Access management

Written by

About access management
What resources you can assign roles to
What roles exist in the service

In this section, you'll learn:

What resources you can assign roles to.
What roles exist in the service.

About access management

All transactions in Yandex.Cloud are checked by the Identity and Access Management service. If a subject doesn't have the required permission, the service returns an error.

To grant permission to a resource, assign roles for this resource to the subject that will perform operations. Roles can be assigned to a Yandex account, service account or system group. For more information, see How access management works in Yandex.Cloud.

Only users with the admin or resource-manager.clouds.owner role for a resource can assign roles for this resource.

What resources you can assign roles to

You can assign roles for a cloud, folder, and a function. Roles assigned to a cloud or folder also affect the functions that are located there.

What roles exist in the service

The list below shows all roles that are considered when verifying access rights in the Cloud Functions service.

resource-manager.clouds.member

When a new user is added to the cloud, they are automatically assigned the role of cloud member: resource-manager.clouds.member.

Everyone needs this role to access the cloud resources, except the cloud owners and service accounts.

This role alone doesn't give you the right to perform any operations and is only used in combination with other roles, such as admin, editor, or viewer.

resource-manager.clouds.owner

Theresource-manager.clouds.owner is assigned for the cloud and makes the user the owner of the cloud. The owner can perform any operation with the cloud and its resources.

Only the cloud owner can assign users the resource-manager.clouds.owner role.

A cloud must have at least one owner. The sole owner of a cloud may not give up this role.

serverless.functions.invoker

The serverless.functions.invoker role grants permission to run functions.

For now, a role can only be assigned for a parent resource (folder or cloud), and roles are inherited by nested resources.

To find out how to assign this role, see Managing rights to access functions.

serverless.functions.admin

The serverless.functions.admin role grants all permissions to manage a function, including assigning roles to a function to other users.

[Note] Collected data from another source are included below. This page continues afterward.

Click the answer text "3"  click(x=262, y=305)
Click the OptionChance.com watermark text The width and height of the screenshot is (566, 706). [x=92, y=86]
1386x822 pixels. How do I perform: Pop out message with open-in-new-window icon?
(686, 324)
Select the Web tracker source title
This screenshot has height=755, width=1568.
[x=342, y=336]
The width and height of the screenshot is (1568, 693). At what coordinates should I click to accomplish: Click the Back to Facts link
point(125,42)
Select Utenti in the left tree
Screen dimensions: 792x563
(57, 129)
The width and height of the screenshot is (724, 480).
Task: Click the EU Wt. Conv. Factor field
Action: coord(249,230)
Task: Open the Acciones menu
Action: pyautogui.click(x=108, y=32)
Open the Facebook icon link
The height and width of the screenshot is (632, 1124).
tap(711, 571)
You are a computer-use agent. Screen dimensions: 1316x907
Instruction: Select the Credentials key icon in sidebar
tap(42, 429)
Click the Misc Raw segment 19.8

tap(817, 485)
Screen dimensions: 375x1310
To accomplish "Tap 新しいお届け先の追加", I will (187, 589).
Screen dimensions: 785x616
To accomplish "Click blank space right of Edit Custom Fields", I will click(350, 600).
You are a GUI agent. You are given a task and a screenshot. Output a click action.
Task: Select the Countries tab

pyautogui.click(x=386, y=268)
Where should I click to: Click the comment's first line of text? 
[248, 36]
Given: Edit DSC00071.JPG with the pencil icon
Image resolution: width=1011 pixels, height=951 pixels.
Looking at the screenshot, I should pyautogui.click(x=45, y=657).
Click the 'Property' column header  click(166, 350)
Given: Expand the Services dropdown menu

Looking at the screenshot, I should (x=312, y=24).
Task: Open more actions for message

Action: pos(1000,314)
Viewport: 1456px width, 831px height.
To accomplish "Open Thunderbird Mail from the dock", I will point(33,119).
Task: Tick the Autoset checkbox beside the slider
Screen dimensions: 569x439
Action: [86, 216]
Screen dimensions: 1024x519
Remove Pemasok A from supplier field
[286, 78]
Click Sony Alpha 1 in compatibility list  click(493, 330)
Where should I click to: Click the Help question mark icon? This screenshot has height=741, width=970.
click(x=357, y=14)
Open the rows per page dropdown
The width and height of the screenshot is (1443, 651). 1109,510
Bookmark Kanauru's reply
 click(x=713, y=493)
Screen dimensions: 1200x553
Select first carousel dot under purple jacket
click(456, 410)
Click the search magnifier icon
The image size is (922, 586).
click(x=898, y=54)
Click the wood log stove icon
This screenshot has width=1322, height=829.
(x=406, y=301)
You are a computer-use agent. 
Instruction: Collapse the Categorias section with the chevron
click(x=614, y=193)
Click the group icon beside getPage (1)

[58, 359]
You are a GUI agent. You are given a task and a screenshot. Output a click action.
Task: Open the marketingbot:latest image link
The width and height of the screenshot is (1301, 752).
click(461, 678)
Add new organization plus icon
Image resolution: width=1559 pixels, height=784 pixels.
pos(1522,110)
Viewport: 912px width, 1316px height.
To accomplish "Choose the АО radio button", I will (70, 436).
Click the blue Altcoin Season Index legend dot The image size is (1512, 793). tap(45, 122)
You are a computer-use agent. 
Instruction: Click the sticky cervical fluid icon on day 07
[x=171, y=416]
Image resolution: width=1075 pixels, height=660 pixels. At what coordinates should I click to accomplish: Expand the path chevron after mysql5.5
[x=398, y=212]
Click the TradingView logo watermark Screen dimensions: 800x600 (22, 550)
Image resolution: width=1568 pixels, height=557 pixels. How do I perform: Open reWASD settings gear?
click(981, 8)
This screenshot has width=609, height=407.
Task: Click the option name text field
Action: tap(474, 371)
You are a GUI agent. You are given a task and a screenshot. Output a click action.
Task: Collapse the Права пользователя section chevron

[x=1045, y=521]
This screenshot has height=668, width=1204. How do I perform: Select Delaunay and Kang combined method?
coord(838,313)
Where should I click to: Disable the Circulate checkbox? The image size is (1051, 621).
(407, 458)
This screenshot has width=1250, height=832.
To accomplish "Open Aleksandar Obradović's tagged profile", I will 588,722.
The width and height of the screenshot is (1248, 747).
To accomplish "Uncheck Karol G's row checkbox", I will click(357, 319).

The serverless.functions.admin role includes all permissions granted by the serverless.functions.invoker role.

To learn how to assign this role, see Managing rights to access functions.

viewer

The user with the viewer role can view information about resources, such as the list of functions or their versions and the function execution log.

editor

The user with the editor role can manage functions and their versions, such as creating or deleting a version or editing information about a function.

The editor role also includes all viewer role permissions.

admin

The user with the admin role can manage access rights to resources, such as allow other users to invoke functions or work with their versions.

The admin role also includes all editor role permissions.